RHCO: A Relation-aware Heterogeneous Graph Neural Network with Contrastive Learning for Large-scale Graphs

Ziming Wan,Deqing Wang,Xuehua Ming,Fuzhen Zhuang,Chenguang Du,Ting Jiang,Zhengyang Zhao
DOI: https://doi.org/10.48550/arXiv.2211.11752
2022-11-20
Abstract:Heterogeneous graph neural networks (HGNNs) have been widely applied in heterogeneous information network tasks, while most HGNNs suffer from poor scalability or weak representation when they are applied to large-scale heterogeneous graphs. To address these problems, we propose a novel Relation-aware Heterogeneous Graph Neural Network with Contrastive Learning (RHCO) for large-scale heterogeneous graph representation learning. Unlike traditional heterogeneous graph neural networks, we adopt the contrastive learning mechanism to deal with the complex heterogeneity of large-scale heterogeneous graphs. We first learn relation-aware node embeddings under the network schema view. Then we propose a novel positive sample selection strategy to choose meaningful positive samples.
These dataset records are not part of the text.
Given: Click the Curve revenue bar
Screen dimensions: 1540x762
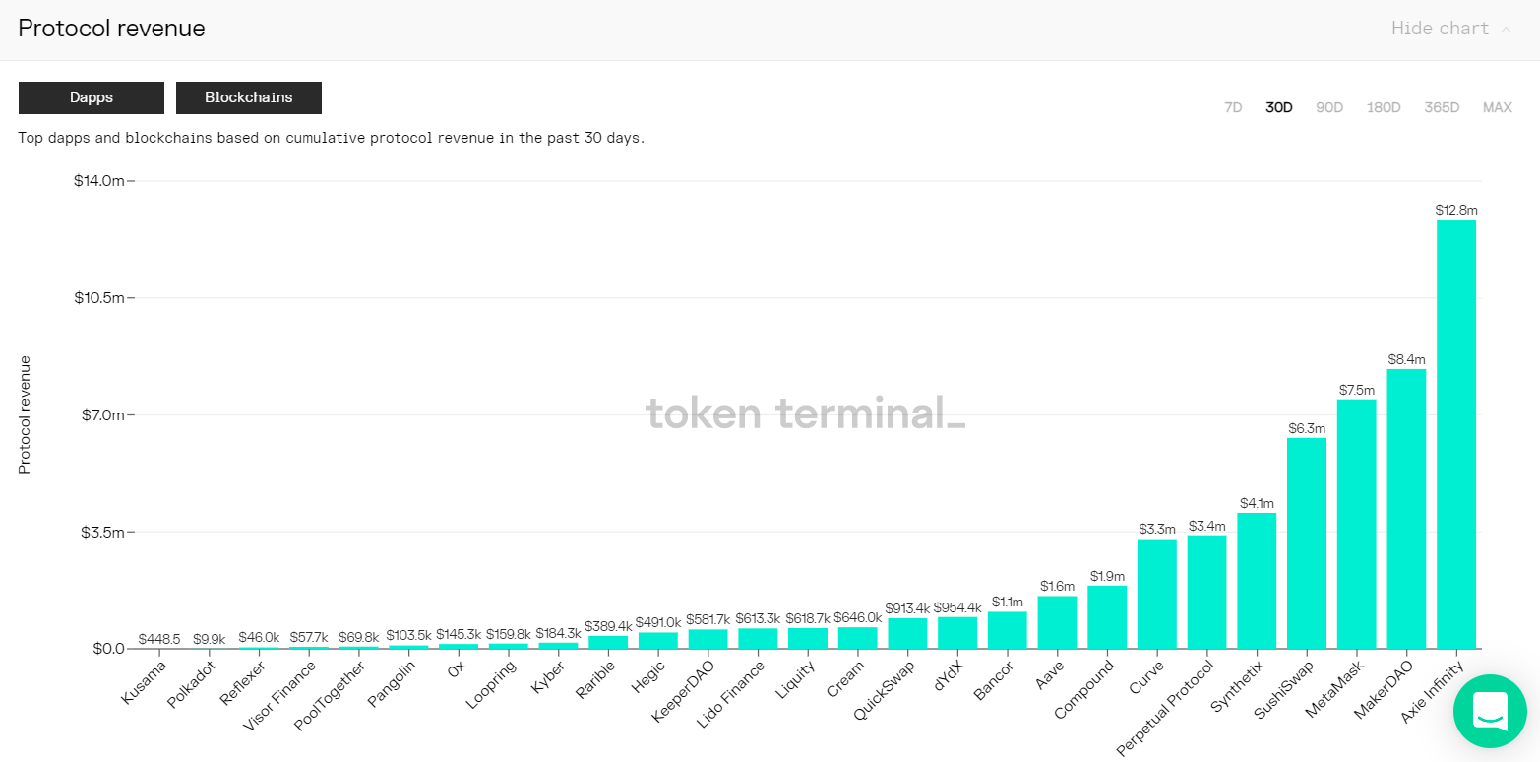Looking at the screenshot, I should pyautogui.click(x=1156, y=593).
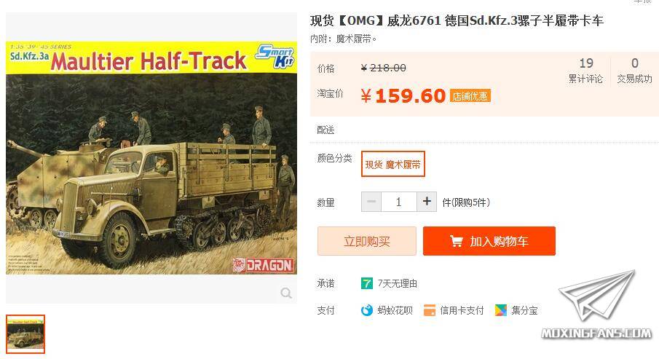
Task: Open the large Maultier Half-Track product image
Action: tap(151, 157)
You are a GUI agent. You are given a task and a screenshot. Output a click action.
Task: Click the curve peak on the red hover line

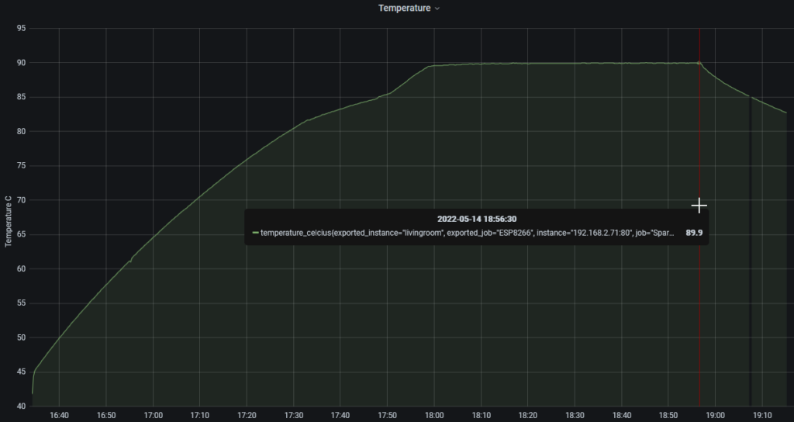point(699,63)
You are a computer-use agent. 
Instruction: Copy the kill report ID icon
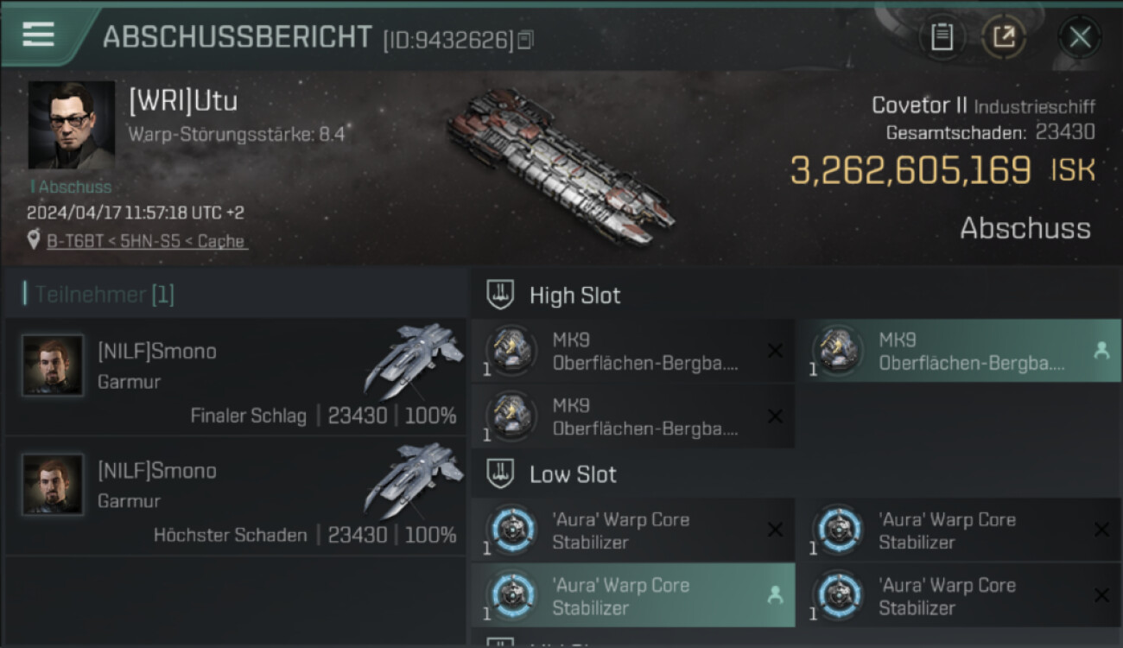[x=525, y=40]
After learning node embeddings under the positive sample graph view, we perform a cross-view contrastive learning to obtain the final node representations. Moreover, we adopt the label smoothing technique to boost the performance of RHCO. Extensive experiments on three large-scale academic heterogeneous graph datasets show that RHCO achieves best performance over the state-of-the-art models.
Machine Learning,Artificial Intelligence
What problem does this paper attempt to address?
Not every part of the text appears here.